Joint South-Central and North-Central Sections, both conducting their 41st Annual Meeting (11–13 April 2007)

Paper No. 1
Presentation Time: 1:40 PM

BEYOND THE PHYLOGENY: USING PHYLOGENETICALLY-CONSTRAINED DATA TO INFER BIOGEOGRAPHIC, EVOLUTIONARY, AND PALEOECOLOGICAL PATTERNS


STIGALL, Alycia L. and HEMBREE, Daniel I., Department of Geological Sciences and OHIO Center for Ecology and Evolutionary Studies, Ohio University, 316 Clippinger Laboratories, Athens, OH 45701, stigall@ohio.edu

Fossil specimens provide the raw data for paleontological studies. Descriptions of new taxa and species provide insight into the diversity of the past that cannot be derived in any other way. In addition to documenting past life, specimen-based research provides the framework for theoretical advances in paleontology.

With the increased usage of phylogenetic methods in the 15 years, the evolutionary relationships of many fossil clades are better understood and more robustly constrained than ever before. Deriving robust hypotheses of phylogenetic relationships is a worthwhile goal in itself, but equally or perhaps even more exciting is the evolutionary framework provided for additional analyses.

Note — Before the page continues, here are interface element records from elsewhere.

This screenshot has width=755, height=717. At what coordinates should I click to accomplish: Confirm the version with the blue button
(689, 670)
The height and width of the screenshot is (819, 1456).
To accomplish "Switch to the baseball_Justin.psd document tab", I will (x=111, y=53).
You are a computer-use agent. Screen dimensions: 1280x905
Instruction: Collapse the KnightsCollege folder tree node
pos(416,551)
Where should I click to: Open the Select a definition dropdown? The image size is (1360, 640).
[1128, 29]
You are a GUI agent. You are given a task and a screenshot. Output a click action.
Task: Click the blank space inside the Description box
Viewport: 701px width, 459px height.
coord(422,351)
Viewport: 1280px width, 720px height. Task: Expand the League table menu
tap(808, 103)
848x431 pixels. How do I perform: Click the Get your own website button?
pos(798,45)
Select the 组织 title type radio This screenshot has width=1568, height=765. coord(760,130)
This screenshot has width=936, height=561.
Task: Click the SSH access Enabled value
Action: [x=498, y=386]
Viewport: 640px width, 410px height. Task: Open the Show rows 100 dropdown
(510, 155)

This session will emphasize modern uses of well-constrained species-level phylogenetic hypotheses for analyzing patterns in the history of life. Examples derived from studies based on species-level phylogenies of Devonian shallow marine taxa, Mesozoic to Recent freshwater crayfish, and Mesozoic to Recent amphisbaenians illustrate the importance of specimen based data to theoretical interpretations within paleoecology, biodiversity (speciation/extinction events), and paleobiogeography.